HOW TO COMPLETE THIS TASK: Nothing but the lines from the one containing "Click the Depart" through the last line of the data below should be returned, each copied exactly.
==== DATASET
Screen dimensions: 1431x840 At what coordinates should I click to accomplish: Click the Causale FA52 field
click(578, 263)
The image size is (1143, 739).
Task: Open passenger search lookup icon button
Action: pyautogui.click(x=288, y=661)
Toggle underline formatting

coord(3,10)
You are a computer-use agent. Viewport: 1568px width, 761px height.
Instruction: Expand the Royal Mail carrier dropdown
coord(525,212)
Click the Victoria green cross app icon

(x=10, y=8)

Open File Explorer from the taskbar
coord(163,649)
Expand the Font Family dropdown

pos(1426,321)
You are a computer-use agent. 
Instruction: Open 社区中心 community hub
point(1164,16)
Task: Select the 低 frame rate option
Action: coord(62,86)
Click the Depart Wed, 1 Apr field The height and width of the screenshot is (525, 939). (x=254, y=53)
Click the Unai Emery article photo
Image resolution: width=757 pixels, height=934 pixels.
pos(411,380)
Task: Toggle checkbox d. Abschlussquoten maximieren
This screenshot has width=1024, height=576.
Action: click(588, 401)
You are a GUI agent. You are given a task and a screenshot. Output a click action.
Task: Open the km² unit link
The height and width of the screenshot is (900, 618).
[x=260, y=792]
========
PROBLEM SOLUTION:
Click the Depart Wed, 1 Apr field The height and width of the screenshot is (525, 939). (x=254, y=53)
Click the Unai Emery article photo
Image resolution: width=757 pixels, height=934 pixels.
pos(411,380)
Task: Toggle checkbox d. Abschlussquoten maximieren
This screenshot has width=1024, height=576.
Action: click(588, 401)
You are a GUI agent. You are given a task and a screenshot. Output a click action.
Task: Open the km² unit link
The height and width of the screenshot is (900, 618).
[x=260, y=792]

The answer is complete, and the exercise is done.